The guest list was no Harvard who’s who—this wasn’t the Porcellian, after all—but failed UC presidential candidate and Spee member Aaron Byrd ’05 was in attendance, along with pseudo-meta-movie star David Ingber ’07 of MTV’s The Real Cancun.

Also lurking among the crowd was kitchenware magnate Chip Fisher ’78, a Spee alum known to hang around the club’s Mount Auburn St. domain for late nights with the boys. Fisher, the man behind Mr. Chips ice cream parlor and an upscale Manhattan catering house, encouraged punches to drink up and generally unnerved those in attendance. But the only thing sketchier than Fisher’s appearance last Friday is his profile on thefacebook.com, which includes shout-outs to the Spee, foxhunting and the Mashomack Polo Club. “Chip last logged in from off campus.” Riiiight…

—ZMS

DON’T JUDGE THE INDY BY ITS COVER

Our good friends over at The Harvard Independent, the thinking man’s alternative to Spare Change, have discovered the perfect antidote to a slow news week: making shit up.

The Indy’s Nov. 30 cover story, “Sex, Lies, and Bouncing Checks,” seemed to promise a salacious tale of erotic accounting a la Playboy’s recent spread, “The Women of Enron.” (Bouncing checks? Sounds hot.)

But sadly, readers tempted by the scurrilous cover headline were instead treated to a dry piece on the Undergraduate Council’s financial woes, featuring neither sex nor lies but plenty of, um, bouncing checks.

Dragging our dejected blue balls into October, we were again tempted by The Indy’s Oct. 7 cover, which boldly queried, “Is Stanford the New Harvard?” Funny story, actually—turns out the answer is “no.”

—ZMS

IT’S ALWAYS A RIOT WITH YOU PEOPLE

Ah, Scotland—home of James Bond, Braveheart and a number of other memorable movie characters. (Plus, they had some wars and shit.) Also, apparently, it’s the purveyor of another hot American consumer commodity: fake news.

The Sunday Herald, a Scottish weekly, reported over the weekend that “riots loom” in Cambridge (ours, not theirs) as class-anxious locals awaited a verdict in the Alexander Pring-Wilson murder trial. The case “worries those who believe that tensions between town and gown could explode,” according to Herald “reporter” Claire Prentice, who also asserts that Harvard students are so shook up by the case that “few want to talk publicly about it.” (Tell that to the Crimson news board.)

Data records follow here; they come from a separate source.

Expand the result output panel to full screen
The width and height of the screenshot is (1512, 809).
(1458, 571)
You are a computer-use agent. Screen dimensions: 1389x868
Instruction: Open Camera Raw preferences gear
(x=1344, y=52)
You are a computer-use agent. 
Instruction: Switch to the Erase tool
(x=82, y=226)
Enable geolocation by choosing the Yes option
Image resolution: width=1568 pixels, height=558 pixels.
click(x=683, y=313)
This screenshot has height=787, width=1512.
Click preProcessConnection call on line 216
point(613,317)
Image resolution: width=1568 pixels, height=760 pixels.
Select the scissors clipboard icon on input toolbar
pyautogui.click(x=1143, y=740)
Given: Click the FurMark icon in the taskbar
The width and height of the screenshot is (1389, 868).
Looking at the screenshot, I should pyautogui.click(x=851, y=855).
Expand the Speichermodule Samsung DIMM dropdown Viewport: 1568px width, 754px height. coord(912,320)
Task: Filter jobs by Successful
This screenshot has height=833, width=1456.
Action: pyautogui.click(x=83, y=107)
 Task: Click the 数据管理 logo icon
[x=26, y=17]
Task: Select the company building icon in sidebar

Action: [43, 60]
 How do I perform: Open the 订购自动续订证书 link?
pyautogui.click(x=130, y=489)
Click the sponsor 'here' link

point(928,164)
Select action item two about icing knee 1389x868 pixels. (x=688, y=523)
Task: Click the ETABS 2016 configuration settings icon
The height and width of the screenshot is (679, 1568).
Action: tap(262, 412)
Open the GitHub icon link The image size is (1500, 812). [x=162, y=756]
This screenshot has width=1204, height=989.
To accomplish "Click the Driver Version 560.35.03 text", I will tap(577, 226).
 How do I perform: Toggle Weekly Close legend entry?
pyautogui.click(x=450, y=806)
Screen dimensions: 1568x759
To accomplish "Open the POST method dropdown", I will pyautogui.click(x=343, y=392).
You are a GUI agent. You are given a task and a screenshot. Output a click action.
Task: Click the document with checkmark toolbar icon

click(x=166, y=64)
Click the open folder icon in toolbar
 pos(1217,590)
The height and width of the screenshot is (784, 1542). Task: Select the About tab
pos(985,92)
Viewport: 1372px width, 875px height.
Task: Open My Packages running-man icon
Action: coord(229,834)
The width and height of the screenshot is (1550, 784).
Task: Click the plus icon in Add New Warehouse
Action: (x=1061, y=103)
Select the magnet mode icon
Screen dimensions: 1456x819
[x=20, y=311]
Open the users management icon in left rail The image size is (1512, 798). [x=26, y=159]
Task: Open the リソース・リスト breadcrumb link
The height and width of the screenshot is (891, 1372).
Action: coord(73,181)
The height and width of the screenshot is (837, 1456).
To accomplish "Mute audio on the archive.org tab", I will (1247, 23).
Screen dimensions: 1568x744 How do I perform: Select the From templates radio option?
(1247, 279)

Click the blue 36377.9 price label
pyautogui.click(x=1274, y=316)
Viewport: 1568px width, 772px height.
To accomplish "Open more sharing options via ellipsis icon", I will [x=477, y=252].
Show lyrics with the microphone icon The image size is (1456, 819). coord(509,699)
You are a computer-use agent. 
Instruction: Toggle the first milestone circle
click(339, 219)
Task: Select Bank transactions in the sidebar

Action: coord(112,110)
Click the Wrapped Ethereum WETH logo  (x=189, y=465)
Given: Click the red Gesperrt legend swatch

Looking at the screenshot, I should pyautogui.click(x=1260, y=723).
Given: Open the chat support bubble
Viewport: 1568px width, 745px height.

Next week in the Herald: “Harvard President Eats Female Faculty Members; Professors Cower in Fear.”

—MMG

DON’T THINK TWICE, BABY BLUE, WE’RE ONLY BLEEDING

Something is happening here, and Gadfly definitely knows what it is, Mr. Jones: Bob Dylan is playing Harvard next month.

Or so his official website says. Apparently, this is a big deal, according to the senior at Daedalus who sung the praises of Dylan’s “introspective return to his folk and country, pre-Verlaine, post-Guthrie roots phase” while sipping a martini and flipping her coif. (“I really love it when he gets back to his roots,” she added.) But we had one question: who the fuck is this guy?

After a little research, we remain unimpressed with the low wattage of the stars secured by the Harvard Concert Committee (HCC). At least Busta dropped that hot verse on “Scenario”—we defy you to name a single Tribe track featuring this Dylan person. Seeking a little more insight into the HCC’s perverse choice of stars, we stopped by a local record store. First we were tempted by an album called Blonde on Blonde. Maybe this guy should get in touch with the editors of H Bomb, we wondered.? We moved on to a platter from the rich middle of Dylan’s career—1980’s Saved. But spinning the record, our ears were assaulted by some sort of watered-down, Christian-fundamentalist bullshit.

Really nasal bullshit.

“Are you ready, are you ready?” he crooned. “Are you ready to meet Jesus? Are you where you ought to be? Will He know you when He sees you, or will He say, ‘Depart from Me?’”

Some students are sure to buy tickets to this mediocre obscurity’s show. But we know one thing without a doubt: it ain’t us, Bob. It ain’t us you’re looking for.